Short exercise
Write out the stretch of the material from the line containing "You are a GUI" through the line containing "coord(26,129)", replacing "tooltip" with "popup" and keeping everything else the same. Leave the pictures out of your answer.

(Entries on target coordinates)
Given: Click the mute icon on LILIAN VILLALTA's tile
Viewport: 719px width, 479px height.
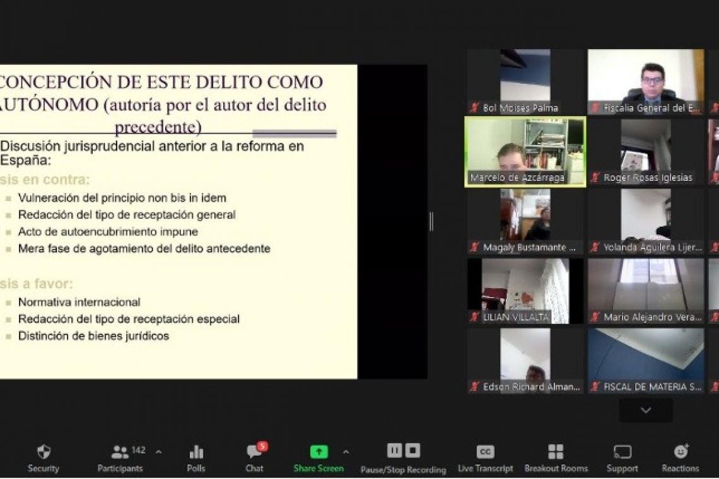Looking at the screenshot, I should (474, 317).
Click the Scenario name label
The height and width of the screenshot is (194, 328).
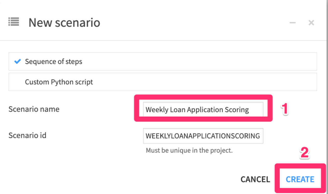tap(34, 109)
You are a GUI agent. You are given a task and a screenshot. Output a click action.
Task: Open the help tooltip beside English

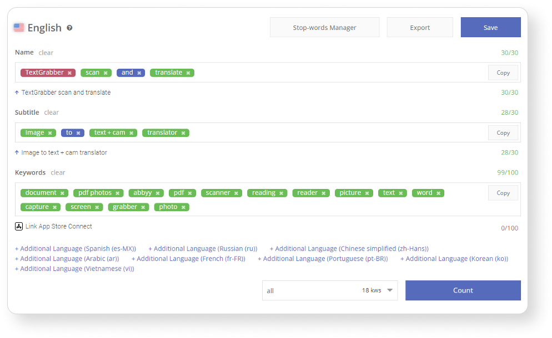[69, 27]
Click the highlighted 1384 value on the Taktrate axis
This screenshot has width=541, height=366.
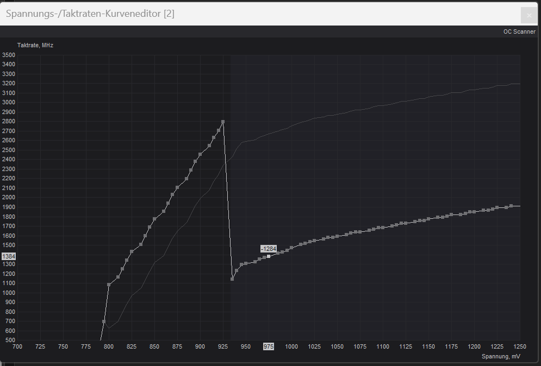[x=9, y=256]
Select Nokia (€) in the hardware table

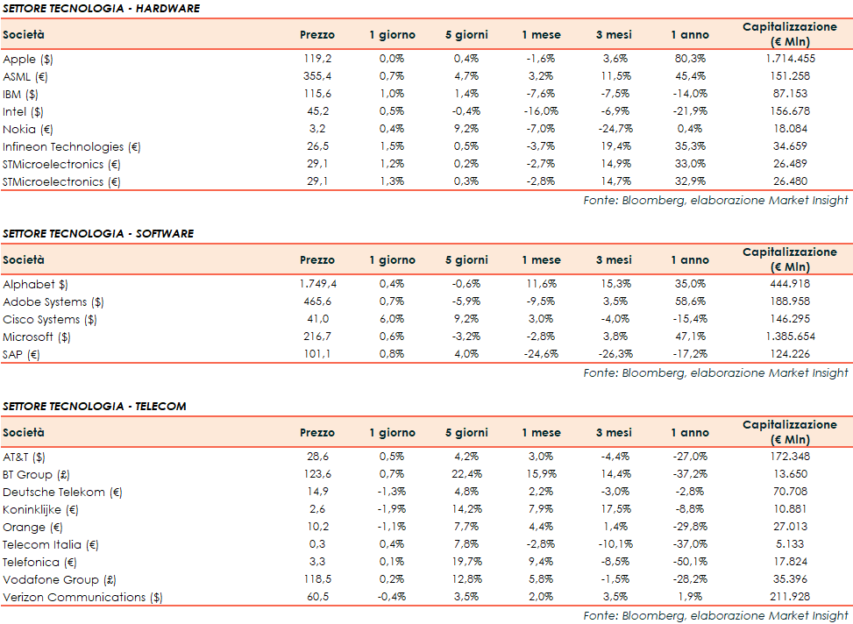coord(26,129)
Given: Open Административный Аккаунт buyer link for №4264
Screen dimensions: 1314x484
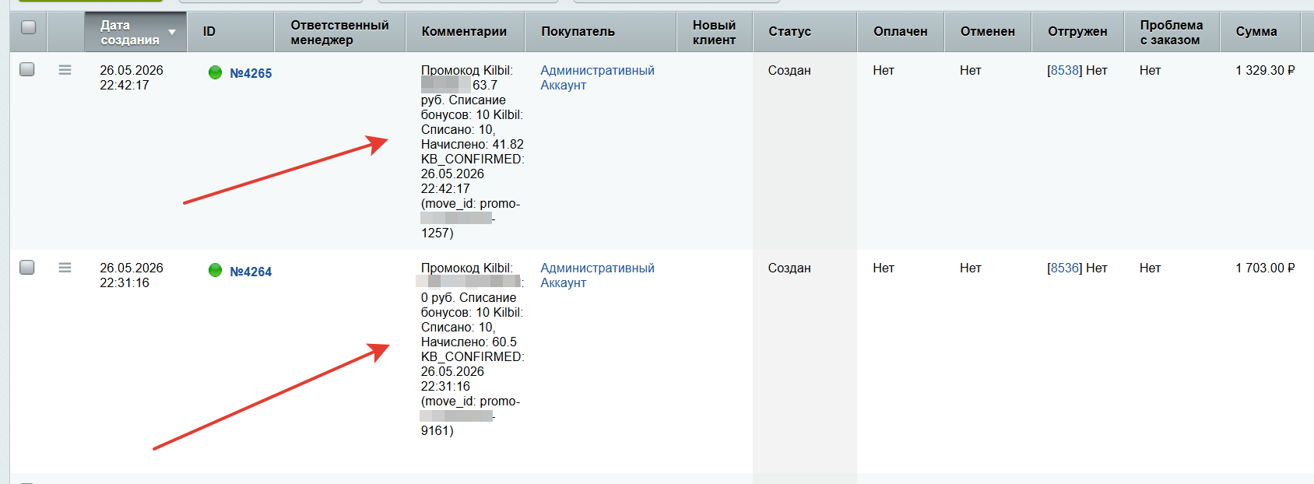Looking at the screenshot, I should click(x=597, y=275).
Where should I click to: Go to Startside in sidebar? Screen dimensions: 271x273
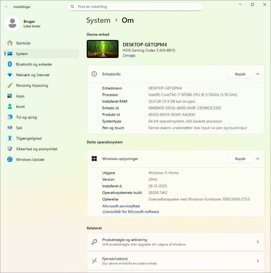pos(23,43)
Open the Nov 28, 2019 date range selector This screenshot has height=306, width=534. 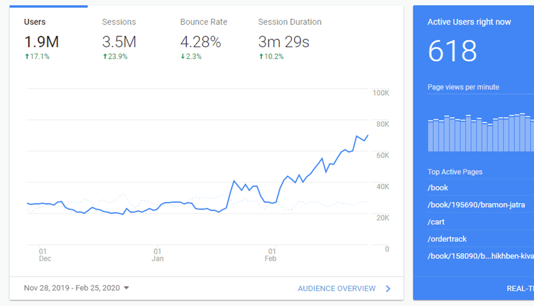(x=72, y=288)
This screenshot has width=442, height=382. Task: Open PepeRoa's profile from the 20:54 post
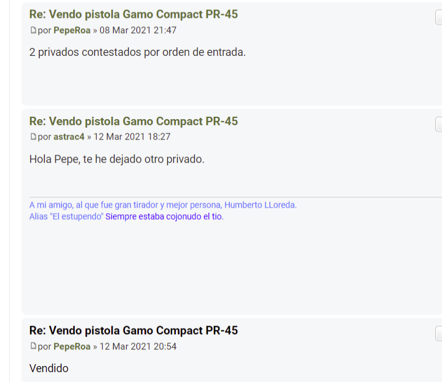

Completed exercise
You are a GUI agent. You are given a task and a screenshot. Output a click action.
Task: Open the help popup beside English

[69, 27]
Click the highlighted 1384 value on the Taktrate axis
This screenshot has width=541, height=366.
[x=9, y=256]
Select Nokia (€) in the hardware table

coord(26,129)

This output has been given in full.